TREATMENT

One has but to refer to the enumerated causes of irregular heart action to determine the treatment. In that caused by extrasystole, the treatment has just been suggested. In irregular heart caused by serious cardiac or other lesions the treatment has already been described, or is that of the disease that has a badly acting heart as a complication. If the irregularity is caused by toxins, the treatment is to stop the ingestion of the toxin and to promote the elimination of what is already in the system; how much of the irregularity was due to the toxin and how much is inherent disturbance in the heart can then be determined. If the cause of a toxemia developed in the system, perhaps most frequently from intestinal putrefaction, increased elimination and a regulation of the diet will cure the condition.
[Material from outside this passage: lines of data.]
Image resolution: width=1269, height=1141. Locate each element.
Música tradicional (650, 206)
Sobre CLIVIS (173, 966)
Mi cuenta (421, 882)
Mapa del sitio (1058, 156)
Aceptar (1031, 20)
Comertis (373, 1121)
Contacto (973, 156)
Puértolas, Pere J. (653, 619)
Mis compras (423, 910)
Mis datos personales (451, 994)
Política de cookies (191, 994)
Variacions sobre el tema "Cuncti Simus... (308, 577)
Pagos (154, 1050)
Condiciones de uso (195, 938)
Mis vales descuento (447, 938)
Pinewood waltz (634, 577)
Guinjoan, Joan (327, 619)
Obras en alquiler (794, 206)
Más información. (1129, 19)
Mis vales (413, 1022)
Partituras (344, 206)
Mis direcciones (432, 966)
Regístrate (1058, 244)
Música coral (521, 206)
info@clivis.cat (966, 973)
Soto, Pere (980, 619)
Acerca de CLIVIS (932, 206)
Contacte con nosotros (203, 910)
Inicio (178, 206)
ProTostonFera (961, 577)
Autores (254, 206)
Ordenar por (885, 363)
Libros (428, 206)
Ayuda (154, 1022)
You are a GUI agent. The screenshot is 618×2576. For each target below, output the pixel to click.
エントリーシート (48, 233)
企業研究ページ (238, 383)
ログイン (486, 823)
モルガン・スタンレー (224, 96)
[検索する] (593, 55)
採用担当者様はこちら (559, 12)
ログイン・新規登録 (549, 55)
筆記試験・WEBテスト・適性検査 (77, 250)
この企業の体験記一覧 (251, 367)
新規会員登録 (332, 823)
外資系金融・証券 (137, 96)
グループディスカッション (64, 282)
The valvular lesions most apt to cause irregular action of the heart are mitral insufficiency or mitral stenosis. The lesion which is most apt to cause auricular fibrillation and more or less permanently irregular heart is perhaps mitral stenosis. Another frequent cause of more or less permanent irregularity is the excessive use of alcohol.

While an irregular pulse and an irregular heart are always of more or less serious import, still, as the extrasystoles of the auricle are better understood and more frequently recognized, and the habits and life of the patients (most frequently men) are regulated and revised, frequently a pulse and heart which would be rejected by any medical examiner for an insurance company becomes, in a few weeks or a few months, a perfectly acting heart, and remains so sometimes for years. It also is not quite determinaible whether a heart that is so misbehaving has a recurrence of such misbehavior more readily than a heart which has never been so affected. However this may be, the cause having been determined or presumed by the physician, it should be so impressed on the patient that he does not again repeat the insult to his heart.